The Slatest

Study Finds Poorer Families Pay Higher Local Tax Rates Than the Rich

A man holds a sign advertising a tax preparation office.

Photo by Joe Raedle/Getty Images

As we enter tax season—hurray!—here’s something that might surprise you when you pay your local and state taxes: The less you earn, the greater the share of your income you’re paying in taxes. That’s according to a recent study by the Institute on Taxation and Economic Policy that set out to assess the fairness of the tax code in each state.

Here’s what they found:

Virtually every state tax system is fundamentally unfair, taking a much greater share of income from low- and middle-income families than from wealthy families. The absence of a graduated personal income tax and overreliance on consumption taxes exacerbate this problem. The lower one’s income, the higher one’s overall effective state and local tax rate.
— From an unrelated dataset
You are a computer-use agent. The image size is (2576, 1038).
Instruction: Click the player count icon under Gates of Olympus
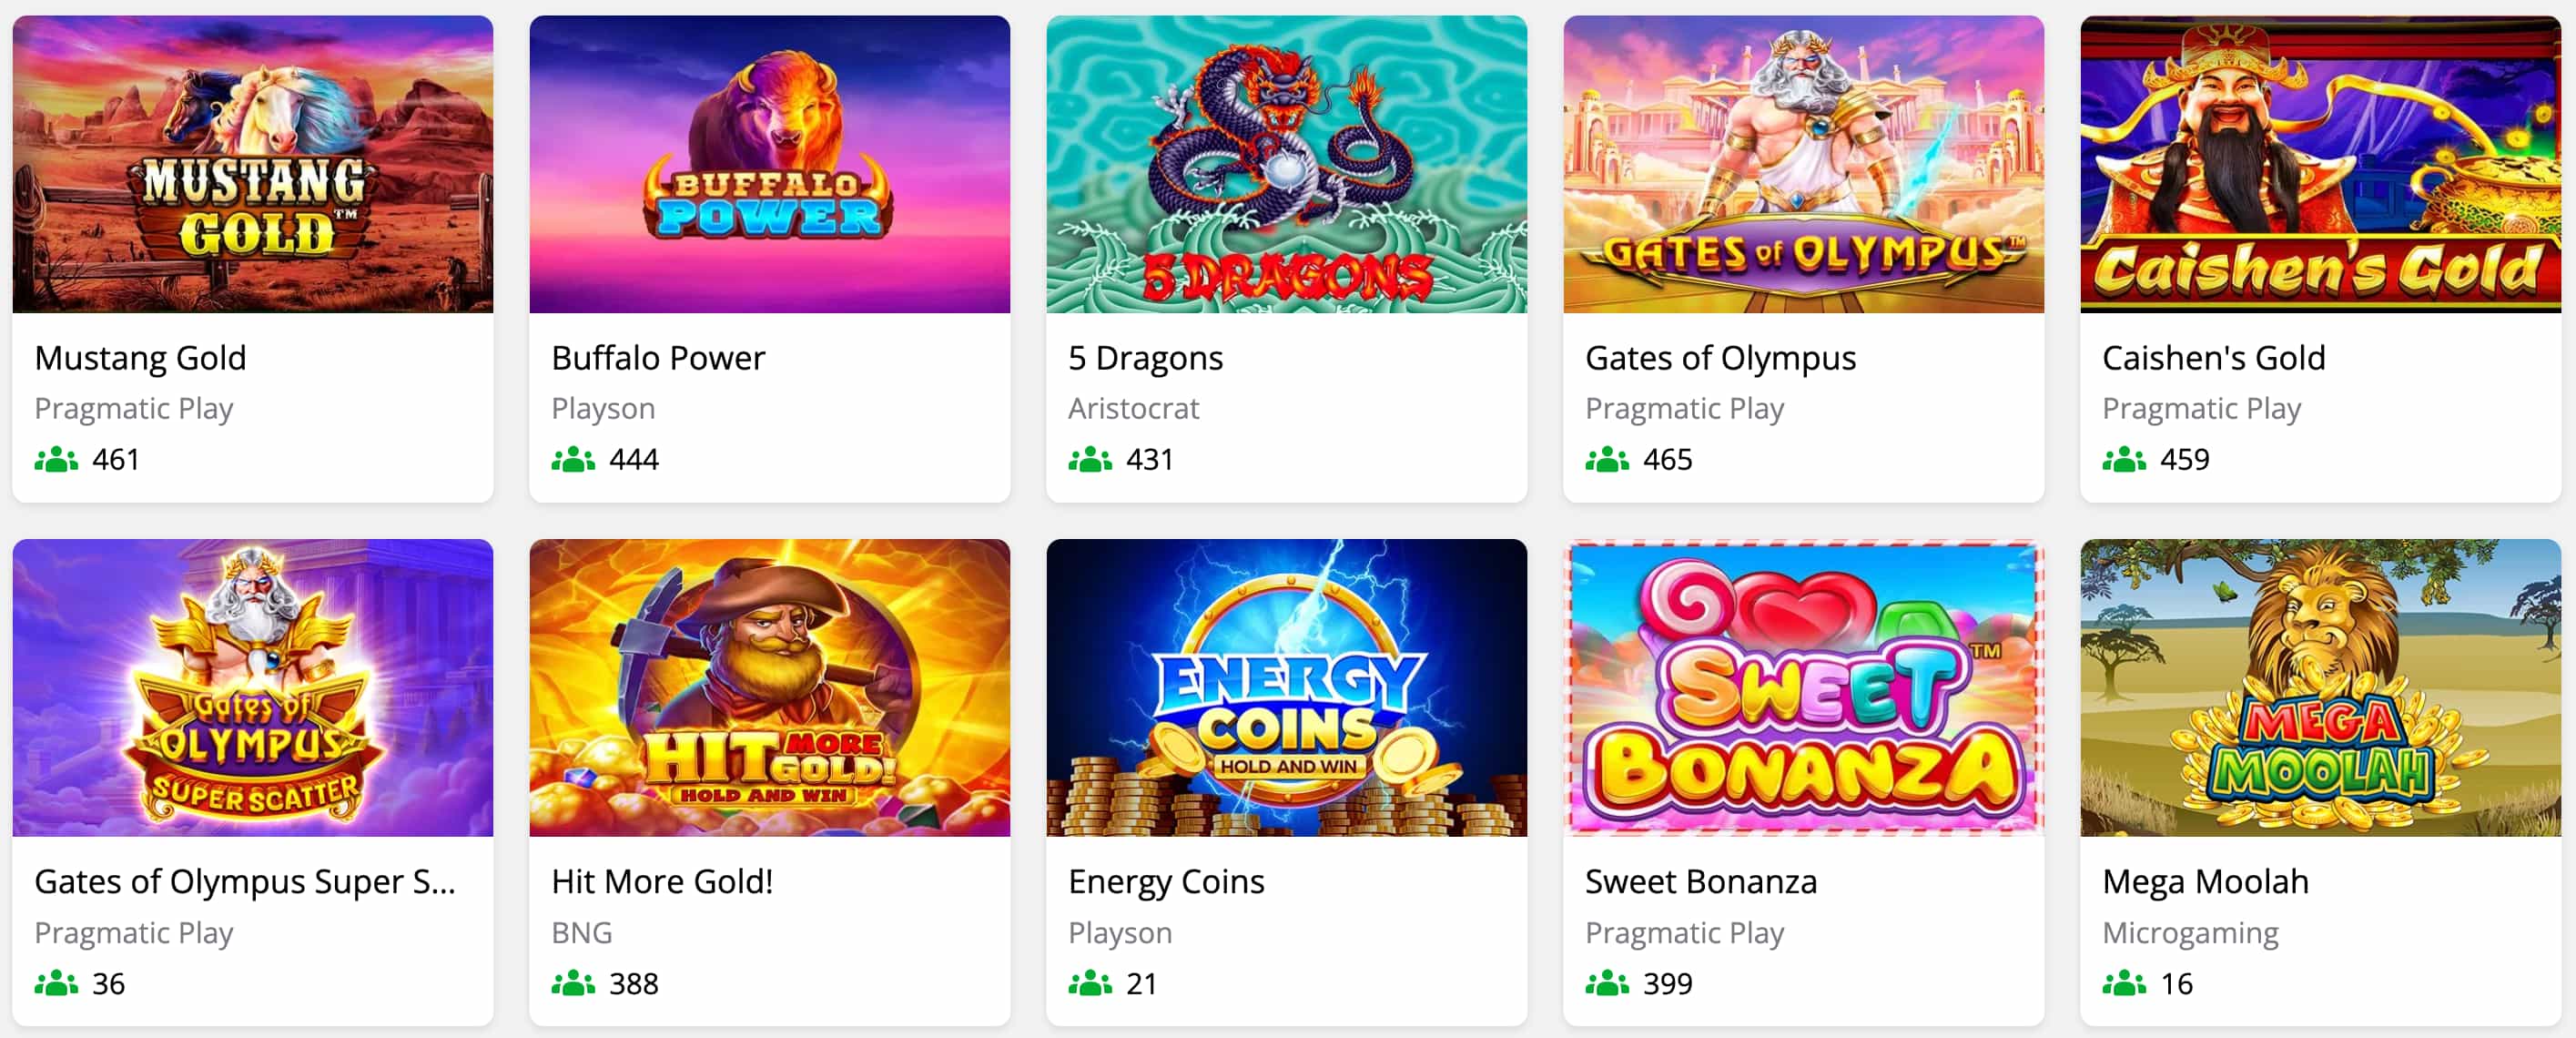click(x=1608, y=459)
Combining all state and local income, property, sales and excise taxes that Americans pay, the nationwide average effective state and local tax rates by income group are 10.9 percent for the poorest 20 percent of individuals and families, 9.4 percent for the middle 20 percent and 5.4 percent for the top 1 percent.

“States and localities have regressive systems because they tend to rely more on sales and excise taxes (fees tacked onto items like gas, liquor and cigarettes), which are the same rate for rich and poor alike,” the New York Times reports. “The federal income tax system, by contrast, primarily taxes individuals at a graduated rate, and those who earn more pay a larger share.”